> _What you have to do_
Of the material below, only the lines from the line containing "You are a computer-use" down to the line containing "Click the slide" belong in the answer, written out exactly.

***** Data to examine

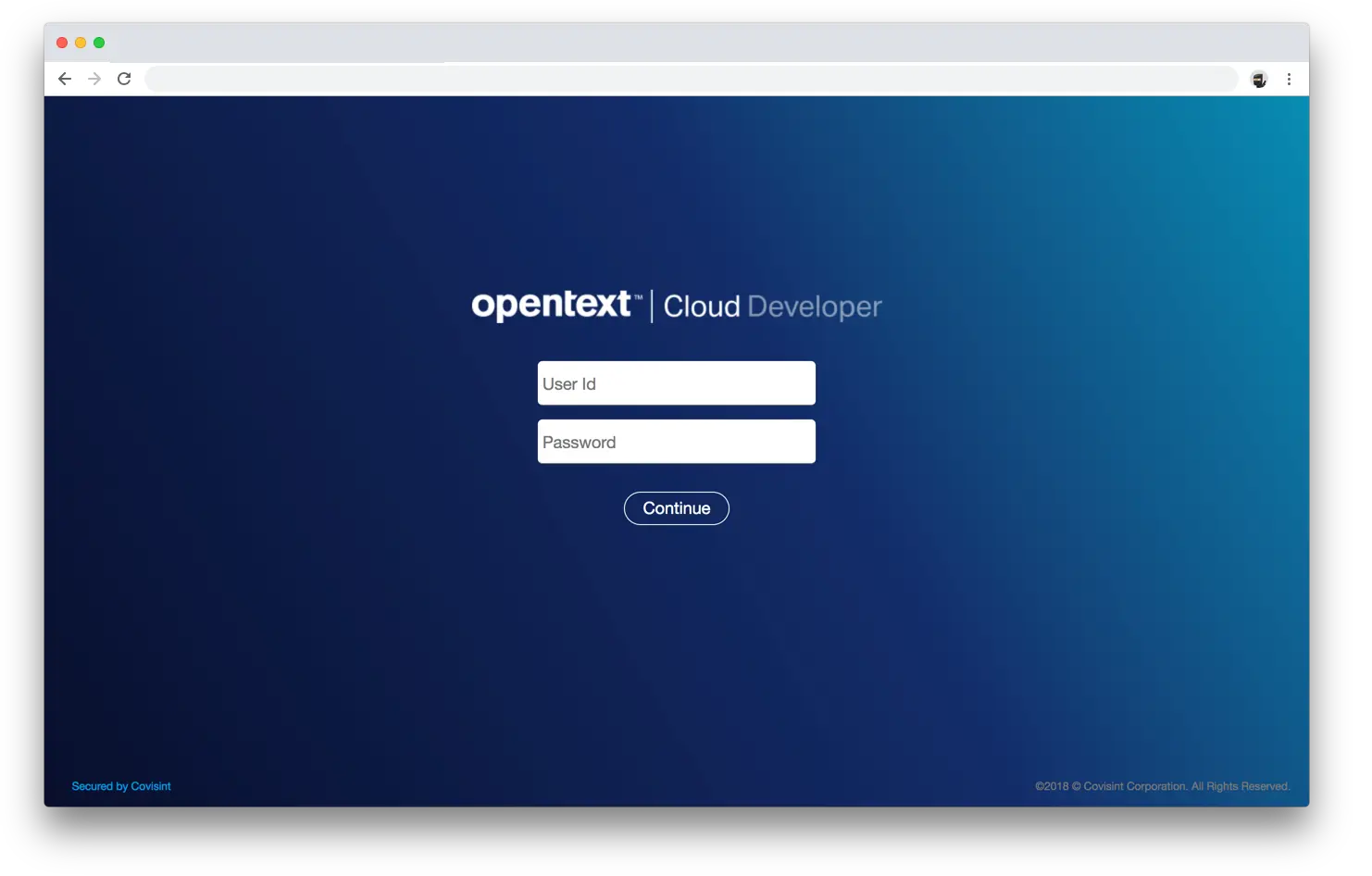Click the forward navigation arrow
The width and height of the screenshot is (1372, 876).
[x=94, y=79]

**********
***** Data to examine

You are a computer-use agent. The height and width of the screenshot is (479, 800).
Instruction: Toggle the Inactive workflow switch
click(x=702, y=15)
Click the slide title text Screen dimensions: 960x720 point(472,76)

**********
***** Data to examine

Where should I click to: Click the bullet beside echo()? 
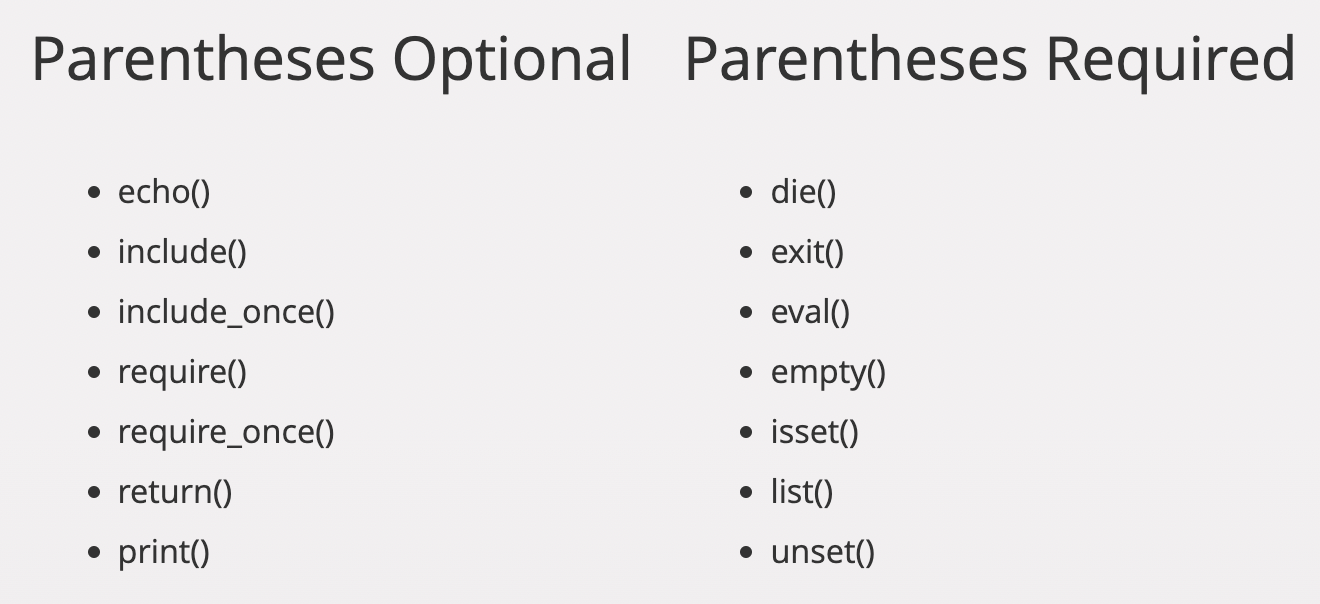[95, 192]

**********

> _Task solution_
You are a computer-use agent. The height and width of the screenshot is (479, 800).
Instruction: Toggle the Inactive workflow switch
click(x=702, y=15)
Click the slide title text Screen dimensions: 960x720 point(472,76)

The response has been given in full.